How to Keep Vacancies to a Minimum
For landlords, preparing for vacancies can be a daunting prospect. It is only natural to feel concerned, if you have a tenant that seems to be getting a bit wobbly financially, about losing rental income due to an upcoming vacancy. Preparing for the situation in advance can do a lot to help ward off untimely vacancies and promote a fast-track approach for replacing any outgoing lessees. Following are some tips to help you obtain the shortest gap possible between tenants so that you can be sure of making your own mortgage payments.
Communication is the Key
Don’t be afraid to call or drop by to visit your tenant if you are hearing concerning news through the grapevine. Be concerned about the tenant’s personal welfare and try to get them to open up to you about what they are going through. You may find that the tenant is willing to dish, giving you information that can help you to plan for your own financial future based on whether or not you think the tenant is likely to stick around. There are many different communication skills that can aid you in your business relationships.
Always Be Prepared
Before you rent to new tenants, insert a clause into the lease that allows you to show the property for new tenants while the old tenant is still residing on the property if you obtain information that leads you to believe the old tenant is in the process of vacating the property. Of course, it’s important to be mindful of the old tenant’s schedule; work out a time to show the property that is convenient for the outgoing tenant and during which they will not be at the actual residence. Try to get the outgoing tenant to work with you on keeping their place tidy and presentable during this time. If the place isn’t tidy and presentable, do your best to get the tenant to cooperate and work with you to clean up after themselves so that the next person can better appreciate the premises.
New tenants can’t find out about your vacancy if you don’t put the word out!
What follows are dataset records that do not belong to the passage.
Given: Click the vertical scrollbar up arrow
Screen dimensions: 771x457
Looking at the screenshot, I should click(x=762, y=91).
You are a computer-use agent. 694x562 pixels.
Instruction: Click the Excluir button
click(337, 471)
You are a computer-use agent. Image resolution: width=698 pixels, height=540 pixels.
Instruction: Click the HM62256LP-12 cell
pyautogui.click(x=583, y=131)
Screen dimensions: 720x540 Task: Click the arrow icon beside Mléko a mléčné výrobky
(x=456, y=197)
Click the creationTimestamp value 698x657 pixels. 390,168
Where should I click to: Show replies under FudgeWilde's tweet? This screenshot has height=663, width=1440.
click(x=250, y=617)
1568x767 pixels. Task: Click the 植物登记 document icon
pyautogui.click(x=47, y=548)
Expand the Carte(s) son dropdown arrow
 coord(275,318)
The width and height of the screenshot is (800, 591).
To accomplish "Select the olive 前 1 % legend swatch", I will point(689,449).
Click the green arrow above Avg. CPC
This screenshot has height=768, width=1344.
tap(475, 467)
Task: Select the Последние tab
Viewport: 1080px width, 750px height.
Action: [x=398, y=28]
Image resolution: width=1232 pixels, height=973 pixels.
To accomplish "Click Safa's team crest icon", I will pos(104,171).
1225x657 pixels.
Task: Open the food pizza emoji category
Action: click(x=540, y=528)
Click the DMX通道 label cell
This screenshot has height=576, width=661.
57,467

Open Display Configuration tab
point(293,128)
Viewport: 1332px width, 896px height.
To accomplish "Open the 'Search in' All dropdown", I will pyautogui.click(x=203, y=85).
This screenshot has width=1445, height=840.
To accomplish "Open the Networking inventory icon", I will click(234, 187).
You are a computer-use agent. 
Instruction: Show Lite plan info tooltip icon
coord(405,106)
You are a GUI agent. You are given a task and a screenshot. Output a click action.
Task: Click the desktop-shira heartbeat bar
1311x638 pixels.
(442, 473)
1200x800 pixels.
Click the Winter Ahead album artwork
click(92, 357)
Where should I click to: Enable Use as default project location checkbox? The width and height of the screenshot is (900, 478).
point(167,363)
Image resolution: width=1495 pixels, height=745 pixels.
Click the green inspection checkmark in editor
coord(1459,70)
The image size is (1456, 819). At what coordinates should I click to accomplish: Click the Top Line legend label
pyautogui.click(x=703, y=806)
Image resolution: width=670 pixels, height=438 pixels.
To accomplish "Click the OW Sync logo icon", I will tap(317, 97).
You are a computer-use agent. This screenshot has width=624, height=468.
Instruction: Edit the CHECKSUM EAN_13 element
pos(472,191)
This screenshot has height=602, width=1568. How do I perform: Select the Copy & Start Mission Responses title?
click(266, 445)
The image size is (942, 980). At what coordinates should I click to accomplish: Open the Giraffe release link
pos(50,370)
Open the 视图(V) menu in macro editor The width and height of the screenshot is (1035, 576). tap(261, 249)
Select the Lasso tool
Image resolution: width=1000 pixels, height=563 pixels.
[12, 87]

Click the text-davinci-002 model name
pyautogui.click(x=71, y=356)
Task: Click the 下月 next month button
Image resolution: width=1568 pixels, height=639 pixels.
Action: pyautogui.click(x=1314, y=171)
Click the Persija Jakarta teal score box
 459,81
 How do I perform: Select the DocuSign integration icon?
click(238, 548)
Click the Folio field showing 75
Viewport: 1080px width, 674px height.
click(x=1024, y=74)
Use as many channels of communication as possible to give yourself the widest variety of prospective tenants as possible. Put a sign out, sure, but also advertise in the newspaper, online, or even by putting up notices in local businesses. Many coffee shops, for instance, have notice boards concerning the local community; try putting up a bulletin with your contact information, and watch the applicants roll in. The more applicants you have, the better your chances are of finding a gem of a tenant who pays her rent on time and doesn’t have the police at her door every other day. As a landlord, you know well that taking the extra time to find a good tenant now can save you a lot of revenue (and several headaches) over the long run.
One of the best scenarios is when your tenant is into travelling. You will worry less, when every month they will leave for a quite some time to yoga and meditation retreat in Thailand or somewhere else, so you will have less potential problems if any.
By thinking in advance about what to do in each given situation, you can forestall a lot of problems, such as long vacancies, troublesome tenants, or complete chaos that winds up in court. Planning ahead will make a big difference in the length of your vacancies and, in the long run, the certainty of your revenue streams.